Look for the word "slider" in the entries and copy each line where it appears.

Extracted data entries

>>>

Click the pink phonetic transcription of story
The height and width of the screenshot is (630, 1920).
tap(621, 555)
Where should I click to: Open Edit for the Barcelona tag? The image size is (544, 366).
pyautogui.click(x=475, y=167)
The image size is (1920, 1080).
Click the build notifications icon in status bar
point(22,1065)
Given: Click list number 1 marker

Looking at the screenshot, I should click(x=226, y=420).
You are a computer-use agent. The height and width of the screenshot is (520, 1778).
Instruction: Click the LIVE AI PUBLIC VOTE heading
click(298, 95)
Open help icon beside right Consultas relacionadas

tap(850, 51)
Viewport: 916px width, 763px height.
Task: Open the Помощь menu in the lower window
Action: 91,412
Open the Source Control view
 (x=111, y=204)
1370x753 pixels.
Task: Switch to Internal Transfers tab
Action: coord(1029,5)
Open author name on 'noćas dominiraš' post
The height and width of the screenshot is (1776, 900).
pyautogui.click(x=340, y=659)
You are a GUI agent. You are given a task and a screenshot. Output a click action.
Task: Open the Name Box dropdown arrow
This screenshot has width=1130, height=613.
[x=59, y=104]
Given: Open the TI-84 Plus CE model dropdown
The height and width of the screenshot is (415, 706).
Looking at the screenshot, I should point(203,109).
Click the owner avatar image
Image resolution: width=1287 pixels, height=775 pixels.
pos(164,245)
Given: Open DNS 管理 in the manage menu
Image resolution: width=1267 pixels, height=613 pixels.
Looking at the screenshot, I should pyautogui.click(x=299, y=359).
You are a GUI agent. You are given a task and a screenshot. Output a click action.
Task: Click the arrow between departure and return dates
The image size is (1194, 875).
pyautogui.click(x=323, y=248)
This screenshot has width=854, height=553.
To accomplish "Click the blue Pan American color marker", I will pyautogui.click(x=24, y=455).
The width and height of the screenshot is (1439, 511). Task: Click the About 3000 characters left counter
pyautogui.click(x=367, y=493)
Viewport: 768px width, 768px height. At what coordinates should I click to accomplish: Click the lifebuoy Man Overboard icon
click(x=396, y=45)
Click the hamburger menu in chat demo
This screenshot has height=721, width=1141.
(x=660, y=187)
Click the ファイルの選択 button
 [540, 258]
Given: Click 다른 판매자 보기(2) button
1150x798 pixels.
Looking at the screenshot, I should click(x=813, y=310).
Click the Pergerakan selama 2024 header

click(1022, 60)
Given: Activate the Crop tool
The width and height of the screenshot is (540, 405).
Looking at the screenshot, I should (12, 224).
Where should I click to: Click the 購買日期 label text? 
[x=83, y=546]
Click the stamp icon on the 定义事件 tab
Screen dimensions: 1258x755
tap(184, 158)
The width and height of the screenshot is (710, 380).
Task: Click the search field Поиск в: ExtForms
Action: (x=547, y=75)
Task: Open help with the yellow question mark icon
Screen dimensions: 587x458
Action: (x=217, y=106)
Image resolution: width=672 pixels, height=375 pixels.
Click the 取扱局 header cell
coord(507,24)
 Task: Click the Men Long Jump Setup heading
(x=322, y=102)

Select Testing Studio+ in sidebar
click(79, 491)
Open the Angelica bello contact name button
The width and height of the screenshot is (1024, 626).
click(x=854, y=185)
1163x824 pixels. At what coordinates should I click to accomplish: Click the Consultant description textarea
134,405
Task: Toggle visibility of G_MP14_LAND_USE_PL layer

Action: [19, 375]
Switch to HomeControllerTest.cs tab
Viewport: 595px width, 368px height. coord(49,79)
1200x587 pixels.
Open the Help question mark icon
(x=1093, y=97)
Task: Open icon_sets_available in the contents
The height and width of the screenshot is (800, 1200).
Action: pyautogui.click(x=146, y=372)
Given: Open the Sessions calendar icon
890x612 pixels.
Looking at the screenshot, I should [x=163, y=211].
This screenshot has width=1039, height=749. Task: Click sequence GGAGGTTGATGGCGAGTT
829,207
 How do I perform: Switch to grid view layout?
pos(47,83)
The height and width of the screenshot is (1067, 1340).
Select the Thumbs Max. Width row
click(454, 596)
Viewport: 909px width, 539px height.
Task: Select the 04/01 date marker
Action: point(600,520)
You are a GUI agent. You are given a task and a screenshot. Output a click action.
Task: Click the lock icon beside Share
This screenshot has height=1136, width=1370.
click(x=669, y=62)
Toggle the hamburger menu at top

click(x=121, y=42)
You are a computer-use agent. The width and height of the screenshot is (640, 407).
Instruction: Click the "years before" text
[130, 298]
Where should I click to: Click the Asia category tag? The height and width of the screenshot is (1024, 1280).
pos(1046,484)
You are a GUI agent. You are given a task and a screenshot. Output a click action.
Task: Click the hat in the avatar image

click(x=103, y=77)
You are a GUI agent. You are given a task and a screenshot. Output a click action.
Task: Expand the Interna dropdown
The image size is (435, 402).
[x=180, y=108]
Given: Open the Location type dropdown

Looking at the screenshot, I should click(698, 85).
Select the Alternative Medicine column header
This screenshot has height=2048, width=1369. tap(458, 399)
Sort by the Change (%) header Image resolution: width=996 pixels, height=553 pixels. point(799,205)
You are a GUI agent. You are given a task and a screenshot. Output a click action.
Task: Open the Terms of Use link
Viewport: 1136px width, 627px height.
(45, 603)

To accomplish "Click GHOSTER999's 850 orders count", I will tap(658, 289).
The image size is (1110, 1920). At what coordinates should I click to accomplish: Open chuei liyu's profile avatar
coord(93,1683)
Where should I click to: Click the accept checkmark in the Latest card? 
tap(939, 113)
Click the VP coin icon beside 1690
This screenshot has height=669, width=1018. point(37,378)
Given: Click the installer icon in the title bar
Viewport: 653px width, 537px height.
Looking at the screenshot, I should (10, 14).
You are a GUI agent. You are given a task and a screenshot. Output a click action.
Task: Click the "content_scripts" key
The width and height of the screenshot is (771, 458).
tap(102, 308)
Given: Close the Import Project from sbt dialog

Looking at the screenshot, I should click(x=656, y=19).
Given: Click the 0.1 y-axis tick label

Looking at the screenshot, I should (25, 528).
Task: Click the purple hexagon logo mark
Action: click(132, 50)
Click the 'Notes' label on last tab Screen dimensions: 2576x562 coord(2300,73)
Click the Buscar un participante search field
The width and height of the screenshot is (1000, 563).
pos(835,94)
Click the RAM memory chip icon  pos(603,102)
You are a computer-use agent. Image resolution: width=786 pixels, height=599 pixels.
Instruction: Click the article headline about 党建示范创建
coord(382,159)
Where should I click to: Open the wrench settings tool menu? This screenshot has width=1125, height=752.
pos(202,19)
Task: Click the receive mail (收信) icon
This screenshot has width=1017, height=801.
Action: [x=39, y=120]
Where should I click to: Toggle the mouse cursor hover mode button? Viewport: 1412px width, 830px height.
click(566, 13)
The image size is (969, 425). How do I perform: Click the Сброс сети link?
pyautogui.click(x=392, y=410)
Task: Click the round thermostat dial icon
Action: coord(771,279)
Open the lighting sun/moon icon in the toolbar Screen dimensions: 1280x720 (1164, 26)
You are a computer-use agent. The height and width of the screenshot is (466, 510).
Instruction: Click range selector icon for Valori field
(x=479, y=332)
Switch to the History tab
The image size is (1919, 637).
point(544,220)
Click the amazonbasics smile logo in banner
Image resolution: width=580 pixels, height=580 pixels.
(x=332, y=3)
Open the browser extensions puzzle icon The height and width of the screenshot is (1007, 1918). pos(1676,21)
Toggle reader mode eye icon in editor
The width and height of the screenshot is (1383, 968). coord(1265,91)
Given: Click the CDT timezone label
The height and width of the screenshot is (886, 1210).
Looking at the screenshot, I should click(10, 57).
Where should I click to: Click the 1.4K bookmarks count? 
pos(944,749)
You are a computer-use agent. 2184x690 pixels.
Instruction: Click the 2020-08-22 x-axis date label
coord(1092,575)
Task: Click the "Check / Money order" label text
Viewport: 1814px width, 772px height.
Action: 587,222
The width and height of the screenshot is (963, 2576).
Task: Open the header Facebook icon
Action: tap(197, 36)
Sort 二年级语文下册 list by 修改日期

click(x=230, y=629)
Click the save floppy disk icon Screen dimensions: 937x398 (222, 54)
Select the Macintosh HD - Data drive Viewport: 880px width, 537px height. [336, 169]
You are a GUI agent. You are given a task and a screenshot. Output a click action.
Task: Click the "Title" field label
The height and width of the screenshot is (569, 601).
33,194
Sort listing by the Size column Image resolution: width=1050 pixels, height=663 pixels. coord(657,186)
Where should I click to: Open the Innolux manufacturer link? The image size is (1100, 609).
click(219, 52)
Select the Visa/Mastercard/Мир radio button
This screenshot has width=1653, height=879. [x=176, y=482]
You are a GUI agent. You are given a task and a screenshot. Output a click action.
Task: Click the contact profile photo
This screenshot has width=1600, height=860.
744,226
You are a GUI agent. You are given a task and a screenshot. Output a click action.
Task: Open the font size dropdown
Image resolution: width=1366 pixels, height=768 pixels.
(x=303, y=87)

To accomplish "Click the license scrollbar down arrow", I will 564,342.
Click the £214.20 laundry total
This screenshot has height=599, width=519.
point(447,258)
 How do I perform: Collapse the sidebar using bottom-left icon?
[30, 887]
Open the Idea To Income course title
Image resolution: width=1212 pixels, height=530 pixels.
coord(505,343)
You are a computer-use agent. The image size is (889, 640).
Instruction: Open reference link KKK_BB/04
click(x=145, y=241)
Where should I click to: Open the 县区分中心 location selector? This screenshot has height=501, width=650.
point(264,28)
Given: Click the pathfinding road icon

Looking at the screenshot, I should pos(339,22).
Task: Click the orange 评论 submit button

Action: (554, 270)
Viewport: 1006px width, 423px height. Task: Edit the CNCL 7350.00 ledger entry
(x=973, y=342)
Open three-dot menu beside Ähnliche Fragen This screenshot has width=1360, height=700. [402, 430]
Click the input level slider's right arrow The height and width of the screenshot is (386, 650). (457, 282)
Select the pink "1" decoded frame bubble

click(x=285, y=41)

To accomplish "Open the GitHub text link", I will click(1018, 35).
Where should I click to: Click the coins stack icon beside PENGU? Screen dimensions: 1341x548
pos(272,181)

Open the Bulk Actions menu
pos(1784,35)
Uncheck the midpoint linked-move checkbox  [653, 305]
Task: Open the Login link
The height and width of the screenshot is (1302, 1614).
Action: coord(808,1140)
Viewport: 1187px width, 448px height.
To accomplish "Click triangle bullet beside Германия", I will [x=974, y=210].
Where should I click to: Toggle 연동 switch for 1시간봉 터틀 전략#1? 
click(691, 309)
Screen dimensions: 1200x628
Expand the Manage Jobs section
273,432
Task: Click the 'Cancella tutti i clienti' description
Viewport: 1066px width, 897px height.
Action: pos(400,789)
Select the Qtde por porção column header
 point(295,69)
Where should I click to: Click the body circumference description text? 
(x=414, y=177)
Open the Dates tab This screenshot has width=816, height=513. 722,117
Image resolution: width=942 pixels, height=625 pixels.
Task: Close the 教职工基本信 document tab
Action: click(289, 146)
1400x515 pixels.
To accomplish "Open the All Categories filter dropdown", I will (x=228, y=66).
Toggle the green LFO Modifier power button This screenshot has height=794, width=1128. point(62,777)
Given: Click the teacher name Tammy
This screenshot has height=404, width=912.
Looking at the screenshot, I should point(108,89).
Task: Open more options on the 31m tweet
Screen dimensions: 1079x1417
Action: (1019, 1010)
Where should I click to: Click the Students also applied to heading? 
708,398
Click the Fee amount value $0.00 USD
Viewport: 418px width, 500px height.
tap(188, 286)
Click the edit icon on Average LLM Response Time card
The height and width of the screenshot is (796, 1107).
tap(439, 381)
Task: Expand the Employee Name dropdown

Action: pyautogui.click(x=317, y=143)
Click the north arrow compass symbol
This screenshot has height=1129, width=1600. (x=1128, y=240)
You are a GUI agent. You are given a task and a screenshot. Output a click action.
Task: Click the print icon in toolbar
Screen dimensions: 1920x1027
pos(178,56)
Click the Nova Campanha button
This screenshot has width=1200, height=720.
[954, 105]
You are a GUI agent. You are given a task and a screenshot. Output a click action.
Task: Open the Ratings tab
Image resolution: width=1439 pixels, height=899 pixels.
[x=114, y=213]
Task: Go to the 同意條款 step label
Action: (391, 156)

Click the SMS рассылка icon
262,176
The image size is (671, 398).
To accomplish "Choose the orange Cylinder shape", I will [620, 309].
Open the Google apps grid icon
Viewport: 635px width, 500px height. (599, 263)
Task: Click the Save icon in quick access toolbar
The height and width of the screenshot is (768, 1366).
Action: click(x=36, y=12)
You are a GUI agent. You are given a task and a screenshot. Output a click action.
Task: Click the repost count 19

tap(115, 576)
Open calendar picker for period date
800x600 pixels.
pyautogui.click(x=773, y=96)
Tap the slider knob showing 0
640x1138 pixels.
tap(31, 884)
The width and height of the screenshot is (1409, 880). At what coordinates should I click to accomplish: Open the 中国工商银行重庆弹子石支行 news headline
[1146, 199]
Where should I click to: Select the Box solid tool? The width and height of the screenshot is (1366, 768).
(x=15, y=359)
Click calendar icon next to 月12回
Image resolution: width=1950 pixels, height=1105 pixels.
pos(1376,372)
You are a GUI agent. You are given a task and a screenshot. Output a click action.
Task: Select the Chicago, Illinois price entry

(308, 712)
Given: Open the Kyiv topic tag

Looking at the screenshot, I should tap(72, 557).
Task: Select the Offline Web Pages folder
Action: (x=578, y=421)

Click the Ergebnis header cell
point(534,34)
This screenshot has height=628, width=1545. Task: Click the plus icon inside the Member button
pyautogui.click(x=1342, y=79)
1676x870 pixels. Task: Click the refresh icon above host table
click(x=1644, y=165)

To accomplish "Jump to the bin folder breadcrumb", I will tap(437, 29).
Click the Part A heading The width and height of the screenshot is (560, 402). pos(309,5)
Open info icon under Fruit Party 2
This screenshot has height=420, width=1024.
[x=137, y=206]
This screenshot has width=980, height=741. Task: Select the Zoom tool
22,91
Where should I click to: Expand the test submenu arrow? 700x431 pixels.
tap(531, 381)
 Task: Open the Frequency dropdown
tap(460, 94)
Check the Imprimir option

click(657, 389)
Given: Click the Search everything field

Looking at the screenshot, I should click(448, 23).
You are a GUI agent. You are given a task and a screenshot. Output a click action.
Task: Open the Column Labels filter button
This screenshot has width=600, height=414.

<<<

*Response for this exercise*
Click the input level slider's right arrow The height and width of the screenshot is (386, 650). (457, 282)
Tap the slider knob showing 0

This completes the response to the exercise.